| HN Mirror

Y	Hacker News new \| ask \| show \| jobs


	by jcbeard 3517 days ago
	How would something like this differ from something like Sandia National Lab's Qthreads (http://www.cs.sandia.gov/qthreads/)? Seems it's a tried and true solution in C that also works with C++11 (committed a test case for C++11 myself)...It is also an optional underpinning for some relatively big-name frameworks like Kokkos, Chapel, RaftLib, etc.

1 comments

saman_b 3517 days ago

Thanks for mentioning this, it is indeed very related and very interesting. I am not sure why not me or people around me were aware of Qthread, it has very good support for various architectures and provides many interesting features. It has many similarities with I have in mind for a concurrent library, and even some research goals seems to be very close to mine. Specially the notion of affinity and locality is what I am focusing on in uThreads. I am going through the papers and the source code at the moment to see what are the similarities and differences.
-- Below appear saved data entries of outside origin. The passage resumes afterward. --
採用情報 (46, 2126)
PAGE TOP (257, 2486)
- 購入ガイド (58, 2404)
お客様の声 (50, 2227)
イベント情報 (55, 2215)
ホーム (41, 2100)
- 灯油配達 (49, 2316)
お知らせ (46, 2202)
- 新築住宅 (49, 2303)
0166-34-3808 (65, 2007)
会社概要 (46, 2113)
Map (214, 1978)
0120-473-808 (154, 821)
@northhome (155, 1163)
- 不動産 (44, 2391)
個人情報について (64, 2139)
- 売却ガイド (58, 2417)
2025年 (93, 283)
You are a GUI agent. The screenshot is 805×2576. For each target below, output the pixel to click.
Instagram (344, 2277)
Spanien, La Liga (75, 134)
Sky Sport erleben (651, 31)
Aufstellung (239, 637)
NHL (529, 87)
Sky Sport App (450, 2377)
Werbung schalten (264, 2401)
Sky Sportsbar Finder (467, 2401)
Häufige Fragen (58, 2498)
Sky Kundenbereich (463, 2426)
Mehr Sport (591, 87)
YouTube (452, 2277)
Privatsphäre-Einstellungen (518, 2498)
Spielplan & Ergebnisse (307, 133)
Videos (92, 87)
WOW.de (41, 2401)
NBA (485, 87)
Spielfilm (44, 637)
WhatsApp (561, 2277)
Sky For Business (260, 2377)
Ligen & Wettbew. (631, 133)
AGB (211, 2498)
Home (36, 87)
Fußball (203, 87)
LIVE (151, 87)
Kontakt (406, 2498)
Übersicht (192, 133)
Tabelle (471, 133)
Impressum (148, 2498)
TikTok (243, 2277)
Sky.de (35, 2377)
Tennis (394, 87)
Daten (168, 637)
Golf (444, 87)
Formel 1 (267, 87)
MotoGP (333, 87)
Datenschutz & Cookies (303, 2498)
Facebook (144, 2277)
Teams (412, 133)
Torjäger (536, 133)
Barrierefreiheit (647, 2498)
uThreads is still a work in progress and I have specific plans for it in the future that might differ of what Qthreads is trying to accomplish. For now my focus is more on providing auto tuning of Clusters based on the workload. I also will try to explore the pros and cons of uThread migration based on Cluster placement (NUMA and cache locality), and from the 2008 paper it seems that it is what you are trying to study as well. I am open to collaboration if there is an ongoing study around this topic.

link

jcbeard 3517 days ago

ooh, ok. you might also check out openshmem (http://openshmem.org/site/) and openucx (http://www.openucx.org). I'd been planning on integrating both in RaftLib just not enough cycles to get it done yet. These combined would make it much easier to maintain a relatively portable yet performant back end. My thesis research was all about locality, memory placement, and throughput for big data systems. Current work is similar but I'm not neck deep in the hardware dev world. There are current research efforts on my part outside of work, most center around the raftlib.io platform. Before I forget, you might also want to check out the graph partitioning frameworks like metis and scotch...both are used in some MPI frameworks for more optimal partitioning. To get topology data you might want to look at the hwloc framework, it's cross platform and provides input for things like NUMA/cache/PCIe topology for optimization. I haven't had a chance to integrate this hook into RaftLib, however it's just a few lines away once I find the time. If you're wondering...I started out writing my own fiber library for RaftLib. Had ports for both IBM Power and Intel, but it gets a bit tiring maintaining/optimizing for every new architecture. Qthreads and the like have been used in HPC circles for quite awhile, so it made sense. There was no way I was beating them for dev time, so might as well join them.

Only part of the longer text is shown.